Haha, it's definitely not always true. But my general political background view is that working within the system works a lot of the time, with enough time. I think it's pretty evidence-supported by US history. I was trying to come up with a new nick for the new forum to disallow cross-looking, I knew a prolific redditor with a similar and memorable nickname, and I was at the time of the opinion that signifying prior inclinations in a username would be helpful information on the forum. So it was a deliberate decision, not an indication that I'm some sort of status-quo warrior. As I noted, there's a specific story of Menendez' political upbringing and it's far from being some "regular senator we thought was a saint turns out to be corrupt" -- a major needle-mover if true -- it ended up being "senator from corrupt state with sketchy personal history ends up being corrupt" which... just isn't all that surprising?
Please refrain from wasting space with a low-effort personal attack (the very definition of rule-breaking, I might add) if you don't have anything to contribute. Would you care to outline what your percentages might be, or at least of a particular category? Part of the point is to get a read on people's priors and see if I'm wildly divergent (or if they are).
Which senator do you have in mind? I think perhaps we’d have a better understanding of why you perceive the system the way you do if we had some specific examples of individuals who you believe are in it for wholly altruistic reasons.

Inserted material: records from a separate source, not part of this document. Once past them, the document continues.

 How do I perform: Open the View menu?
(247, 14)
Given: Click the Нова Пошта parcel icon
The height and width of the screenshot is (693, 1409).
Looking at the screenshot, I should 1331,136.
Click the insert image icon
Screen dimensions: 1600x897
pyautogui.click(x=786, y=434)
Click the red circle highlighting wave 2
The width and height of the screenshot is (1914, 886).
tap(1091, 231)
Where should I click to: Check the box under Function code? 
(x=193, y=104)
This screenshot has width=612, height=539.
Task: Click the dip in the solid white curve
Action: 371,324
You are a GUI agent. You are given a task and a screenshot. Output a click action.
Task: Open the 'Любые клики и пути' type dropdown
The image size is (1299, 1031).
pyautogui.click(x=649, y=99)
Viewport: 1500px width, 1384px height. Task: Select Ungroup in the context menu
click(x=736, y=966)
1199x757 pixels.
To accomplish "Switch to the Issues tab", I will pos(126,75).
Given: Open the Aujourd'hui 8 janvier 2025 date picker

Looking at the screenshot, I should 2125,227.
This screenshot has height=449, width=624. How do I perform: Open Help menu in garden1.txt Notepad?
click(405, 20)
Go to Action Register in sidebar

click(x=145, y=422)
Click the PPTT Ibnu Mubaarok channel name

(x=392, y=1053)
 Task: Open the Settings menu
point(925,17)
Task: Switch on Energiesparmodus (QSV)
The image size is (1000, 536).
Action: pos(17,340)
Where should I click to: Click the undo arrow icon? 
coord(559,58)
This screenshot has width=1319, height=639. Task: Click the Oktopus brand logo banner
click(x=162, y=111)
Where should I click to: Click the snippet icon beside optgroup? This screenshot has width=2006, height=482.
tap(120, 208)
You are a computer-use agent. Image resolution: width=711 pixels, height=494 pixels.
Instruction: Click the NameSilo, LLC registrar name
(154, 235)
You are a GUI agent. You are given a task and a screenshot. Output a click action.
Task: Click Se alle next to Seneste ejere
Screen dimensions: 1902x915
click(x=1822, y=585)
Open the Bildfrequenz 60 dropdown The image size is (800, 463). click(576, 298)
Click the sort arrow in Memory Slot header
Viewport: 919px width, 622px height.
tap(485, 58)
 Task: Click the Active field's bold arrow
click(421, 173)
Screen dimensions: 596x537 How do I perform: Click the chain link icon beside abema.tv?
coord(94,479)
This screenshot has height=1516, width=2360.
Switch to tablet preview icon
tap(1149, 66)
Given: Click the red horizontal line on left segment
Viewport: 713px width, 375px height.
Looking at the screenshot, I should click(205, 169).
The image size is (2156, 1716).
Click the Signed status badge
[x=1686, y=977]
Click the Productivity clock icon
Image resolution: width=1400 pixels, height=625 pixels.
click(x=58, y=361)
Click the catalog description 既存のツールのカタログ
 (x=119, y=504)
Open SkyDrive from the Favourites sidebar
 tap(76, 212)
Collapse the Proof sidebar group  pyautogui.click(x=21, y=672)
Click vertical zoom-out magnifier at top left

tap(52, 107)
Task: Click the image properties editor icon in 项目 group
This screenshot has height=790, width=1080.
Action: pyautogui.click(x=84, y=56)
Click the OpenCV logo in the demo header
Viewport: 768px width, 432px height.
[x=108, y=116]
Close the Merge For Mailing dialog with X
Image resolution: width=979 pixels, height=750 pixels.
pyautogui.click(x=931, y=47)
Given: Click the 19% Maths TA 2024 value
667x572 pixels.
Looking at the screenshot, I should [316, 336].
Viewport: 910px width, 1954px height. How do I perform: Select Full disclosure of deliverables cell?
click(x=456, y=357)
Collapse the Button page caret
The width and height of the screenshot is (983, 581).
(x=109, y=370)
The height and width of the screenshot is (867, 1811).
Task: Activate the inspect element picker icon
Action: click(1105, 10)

For my part, there is not a single individual over the last ~fifty years that I could name. Once upon a time, in my days as a member of the Fraternal Order of Bernard - often called Bernard Brothers for short - I would have said Bernie Sanders for sure. (I also sang the praises of Barbara Boxer, attempting multiple times to convince my cynical politician-hating mother that Boxer was the genuine article, a real paragon of moral virtue, committed to the betterment of her voters and of mankind as a whole.)
Of course, this is when I, like most millennials, believed that big business was uniformly conservative. That leftist politicians couldn’t possibly be taking big money from shady mega-donors and Fortune 500 companies, because why would those entities donate to the party dedicated to curbing their power and influence? And this almost seemed a teeny tiny bit true at the time!
Of course, only a decade later we live in an era where nearly every important corporation not only donates to progressive politicians and causes, but also makes a huge public deal out of doing so. (And that’s to say nothing of slightly more under-the-radar groups like the Open Society Foundation, and of investment firms like BlackRock who literally cut off companies’ access to funding if they fail to sufficiently debase themselves to progressive activism.) So there is basically no reason to believe that Democrat politicians are receiving less money from corrupt companies and cynical mega-donors than their Republican counterparts are; in fact, the dynamic may in fact be the opposite.
Given the obscene sums of money sloshing around in DC, why do you believe that even a person who started their political career with the purest of intentions would be able to withstand the onslaught of venal incentives that are immediately thrust at any politician who gets anywhere close to that level of power and influence?